══ Dataset
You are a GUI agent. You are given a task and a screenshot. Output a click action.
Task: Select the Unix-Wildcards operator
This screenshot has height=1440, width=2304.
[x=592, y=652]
════
══ Dataset
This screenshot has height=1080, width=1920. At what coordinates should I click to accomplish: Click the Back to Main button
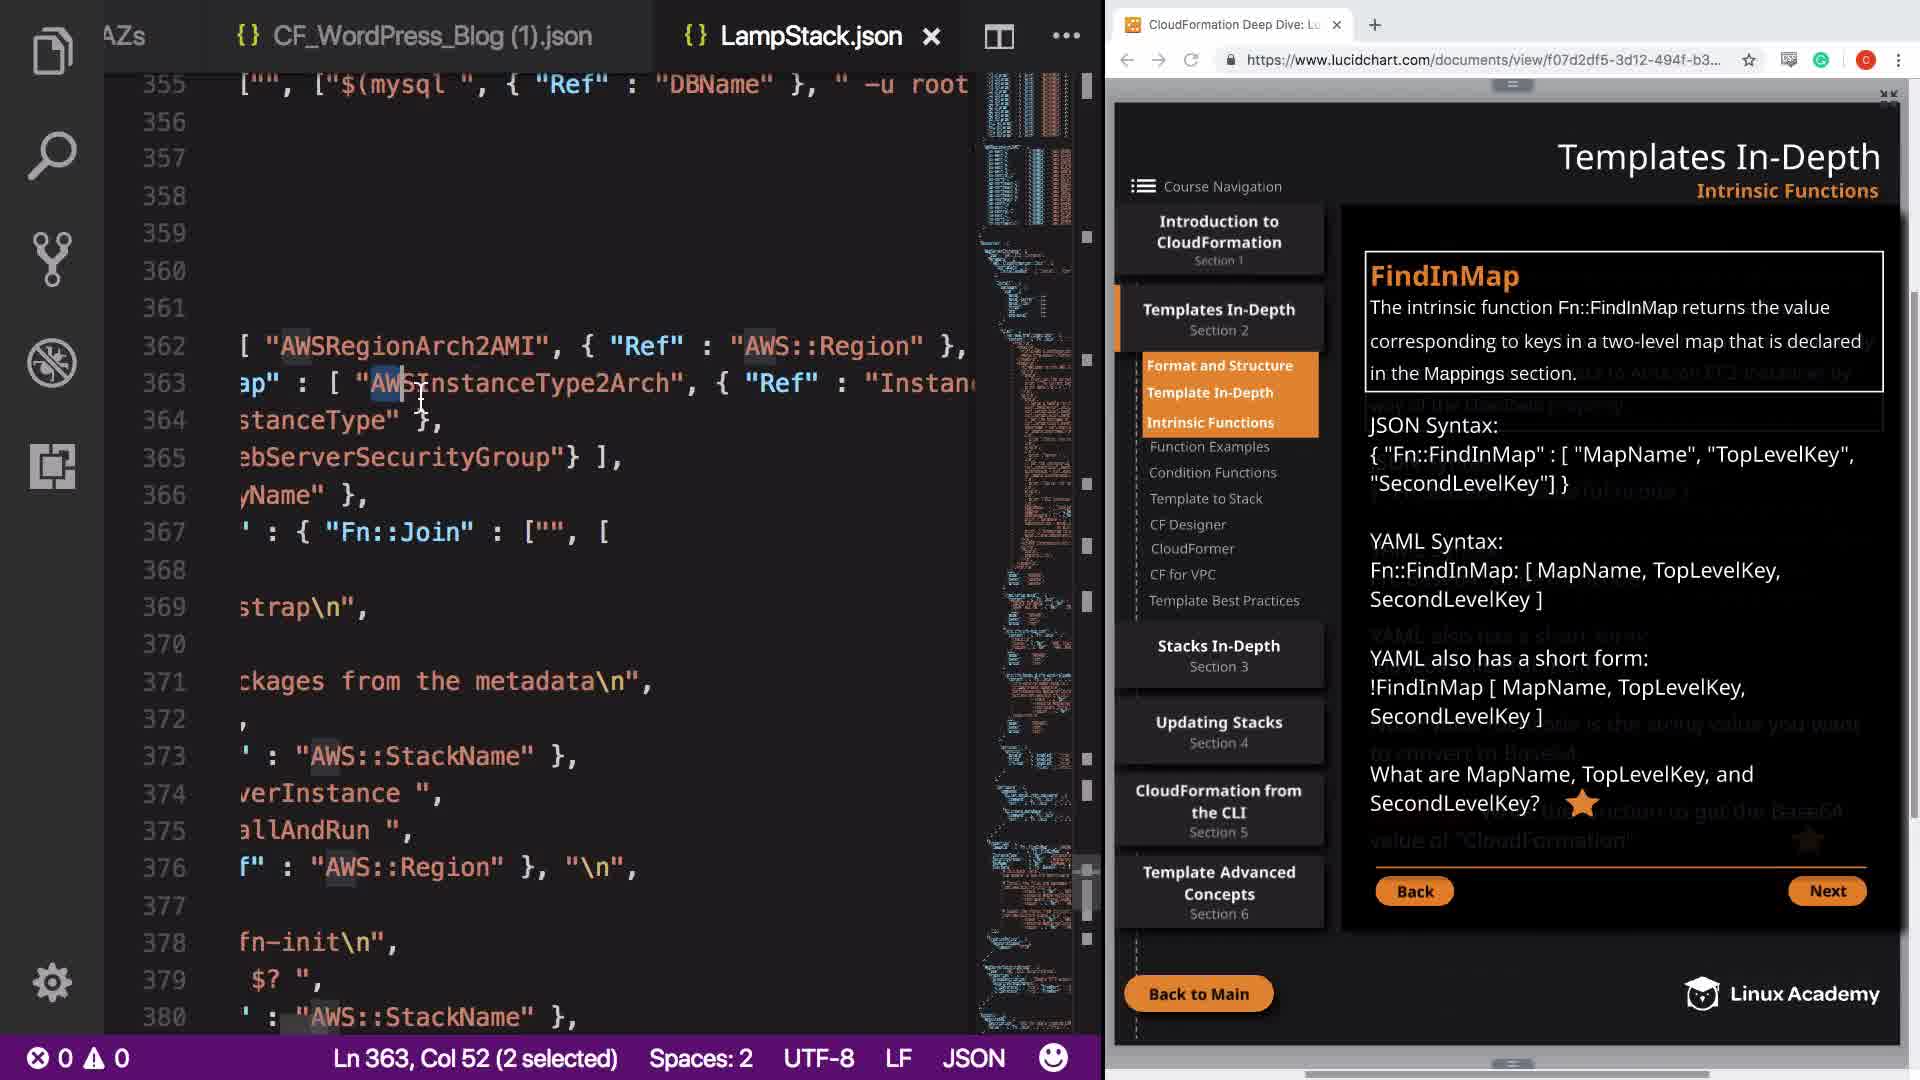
════
▶ _Set task_
Could you rewrite every line between the one containing "You are a GUI" and the one containing "[x=592, y=652]", inclusive, raising each answer coordinate by 147 and leaving all other text in those lines as it is?

▶ _Exercise solution_
You are a GUI agent. You are given a task and a screenshot. Output a click action.
Task: Select the Unix-Wildcards operator
This screenshot has height=1440, width=2304.
[x=739, y=799]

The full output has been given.